Ce qui soi-même se nomme le « Monde » n’est composé que de personnages symboliques. Nul n’y figure qu’au titre de quelque abstraction. Il faut bien que tous les pouvoirs se rencontrent ; que l’argent, quelque part, cause avec la beauté ; que la politique s’apprivoise avec l’élégance ; que les lettres et la naissance se conviennent et se donnent le thé.

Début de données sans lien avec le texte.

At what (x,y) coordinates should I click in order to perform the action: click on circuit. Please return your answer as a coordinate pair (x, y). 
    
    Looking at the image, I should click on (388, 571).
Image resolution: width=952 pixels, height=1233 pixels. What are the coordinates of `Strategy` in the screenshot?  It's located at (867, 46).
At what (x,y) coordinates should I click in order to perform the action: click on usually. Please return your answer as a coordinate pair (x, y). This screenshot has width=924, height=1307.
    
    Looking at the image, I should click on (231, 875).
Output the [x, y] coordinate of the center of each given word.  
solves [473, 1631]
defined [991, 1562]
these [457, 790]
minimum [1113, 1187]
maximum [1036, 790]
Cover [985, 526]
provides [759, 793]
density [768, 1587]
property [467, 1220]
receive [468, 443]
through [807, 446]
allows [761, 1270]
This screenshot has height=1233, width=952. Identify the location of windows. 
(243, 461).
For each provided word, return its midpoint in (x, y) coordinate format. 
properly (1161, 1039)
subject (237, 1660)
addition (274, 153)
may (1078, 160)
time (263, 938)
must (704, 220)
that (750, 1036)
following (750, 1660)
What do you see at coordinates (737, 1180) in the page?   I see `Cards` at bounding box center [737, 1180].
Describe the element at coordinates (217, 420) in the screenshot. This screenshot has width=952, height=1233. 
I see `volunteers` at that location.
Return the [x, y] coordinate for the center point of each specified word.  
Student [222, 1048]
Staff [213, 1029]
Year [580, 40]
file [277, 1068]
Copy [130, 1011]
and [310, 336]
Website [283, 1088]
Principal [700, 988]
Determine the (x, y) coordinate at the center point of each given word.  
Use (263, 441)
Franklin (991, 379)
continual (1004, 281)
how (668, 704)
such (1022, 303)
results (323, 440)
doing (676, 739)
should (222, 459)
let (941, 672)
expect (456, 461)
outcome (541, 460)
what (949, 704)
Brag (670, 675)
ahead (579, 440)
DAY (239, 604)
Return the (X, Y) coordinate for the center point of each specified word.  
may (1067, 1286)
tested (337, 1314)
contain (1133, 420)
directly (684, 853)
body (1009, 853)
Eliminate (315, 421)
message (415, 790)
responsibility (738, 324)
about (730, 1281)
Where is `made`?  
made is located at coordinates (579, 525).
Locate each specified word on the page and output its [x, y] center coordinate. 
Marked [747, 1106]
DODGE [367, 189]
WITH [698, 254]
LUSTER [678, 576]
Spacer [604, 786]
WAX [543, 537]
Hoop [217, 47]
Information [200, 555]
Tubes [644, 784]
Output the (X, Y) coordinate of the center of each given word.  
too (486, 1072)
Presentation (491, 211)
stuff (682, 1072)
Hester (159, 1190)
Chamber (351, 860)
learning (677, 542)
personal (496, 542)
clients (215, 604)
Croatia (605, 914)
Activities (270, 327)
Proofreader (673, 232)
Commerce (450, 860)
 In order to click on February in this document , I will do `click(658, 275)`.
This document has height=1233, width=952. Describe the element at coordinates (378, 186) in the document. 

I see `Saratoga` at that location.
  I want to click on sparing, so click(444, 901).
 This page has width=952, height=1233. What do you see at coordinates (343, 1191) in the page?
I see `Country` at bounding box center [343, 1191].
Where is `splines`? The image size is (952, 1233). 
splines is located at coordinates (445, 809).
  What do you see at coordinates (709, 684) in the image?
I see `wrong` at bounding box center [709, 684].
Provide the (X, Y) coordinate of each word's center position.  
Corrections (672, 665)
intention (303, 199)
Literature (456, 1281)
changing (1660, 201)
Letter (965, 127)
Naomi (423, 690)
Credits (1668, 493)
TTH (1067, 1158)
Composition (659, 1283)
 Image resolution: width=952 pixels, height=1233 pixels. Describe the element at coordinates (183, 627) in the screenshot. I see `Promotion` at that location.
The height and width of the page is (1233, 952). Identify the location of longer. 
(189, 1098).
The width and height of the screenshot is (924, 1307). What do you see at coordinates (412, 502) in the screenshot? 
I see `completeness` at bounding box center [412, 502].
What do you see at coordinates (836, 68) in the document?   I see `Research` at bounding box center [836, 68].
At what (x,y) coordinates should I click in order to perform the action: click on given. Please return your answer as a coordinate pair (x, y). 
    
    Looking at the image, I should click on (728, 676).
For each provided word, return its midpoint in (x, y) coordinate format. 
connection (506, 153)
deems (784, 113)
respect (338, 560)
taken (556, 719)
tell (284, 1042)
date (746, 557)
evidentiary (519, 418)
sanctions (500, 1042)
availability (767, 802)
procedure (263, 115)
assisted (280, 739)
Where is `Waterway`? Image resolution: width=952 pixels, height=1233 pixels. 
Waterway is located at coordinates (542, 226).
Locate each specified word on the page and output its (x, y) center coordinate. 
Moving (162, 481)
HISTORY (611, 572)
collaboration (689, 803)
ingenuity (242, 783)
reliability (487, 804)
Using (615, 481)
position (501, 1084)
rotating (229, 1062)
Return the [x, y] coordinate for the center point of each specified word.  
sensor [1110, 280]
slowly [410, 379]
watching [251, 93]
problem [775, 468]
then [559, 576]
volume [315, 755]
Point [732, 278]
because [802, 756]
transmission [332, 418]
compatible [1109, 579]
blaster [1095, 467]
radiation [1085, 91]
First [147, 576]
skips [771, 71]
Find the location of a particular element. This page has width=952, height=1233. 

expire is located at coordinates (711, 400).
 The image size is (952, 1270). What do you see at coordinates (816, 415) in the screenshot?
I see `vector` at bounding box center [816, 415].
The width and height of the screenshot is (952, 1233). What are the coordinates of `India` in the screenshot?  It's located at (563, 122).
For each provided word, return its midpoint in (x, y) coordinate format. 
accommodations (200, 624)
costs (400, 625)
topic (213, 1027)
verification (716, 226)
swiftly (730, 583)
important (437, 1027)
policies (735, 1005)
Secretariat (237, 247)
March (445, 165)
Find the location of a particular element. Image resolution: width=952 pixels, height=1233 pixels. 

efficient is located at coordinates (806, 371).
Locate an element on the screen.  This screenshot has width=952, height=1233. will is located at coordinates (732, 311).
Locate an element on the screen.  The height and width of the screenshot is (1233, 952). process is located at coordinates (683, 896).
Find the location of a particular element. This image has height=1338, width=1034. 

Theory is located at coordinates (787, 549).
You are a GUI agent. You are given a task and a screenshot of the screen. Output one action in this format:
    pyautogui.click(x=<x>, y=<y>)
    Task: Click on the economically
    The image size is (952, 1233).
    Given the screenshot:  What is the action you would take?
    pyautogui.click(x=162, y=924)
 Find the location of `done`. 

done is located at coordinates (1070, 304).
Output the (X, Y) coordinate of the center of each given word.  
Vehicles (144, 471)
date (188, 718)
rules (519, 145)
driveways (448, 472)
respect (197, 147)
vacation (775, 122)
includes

Sitôt qu’une puissance nouvelle se fait reconnaître, il ne se passe pas un temps infini que ses représentants n’apparaissent dans les réunions du « monde » ; et le mouvement de l’histoire se résume assez bien dans l’accession successive des espèces sociales aux salons, aux chasses, aux mariages et aux funérailles de la tribu suprême d’une nation.

Toutes ces abstractions dont je parlais, ayant pour suppôts des individus qui sont ce qu’ils sont, il en résulte des contrastes et des complications qui ne s’observent que sur ce petit théâtre. Comme le billet de banque n’est, d’autre part, qu’une feuille de papier, ainsi le personnage du monde compose une sorte de valeur fiduciaire avec une substance vivante. Cette combinaison est merveilleusement propice aux desseins d’un subtil auteur de romans.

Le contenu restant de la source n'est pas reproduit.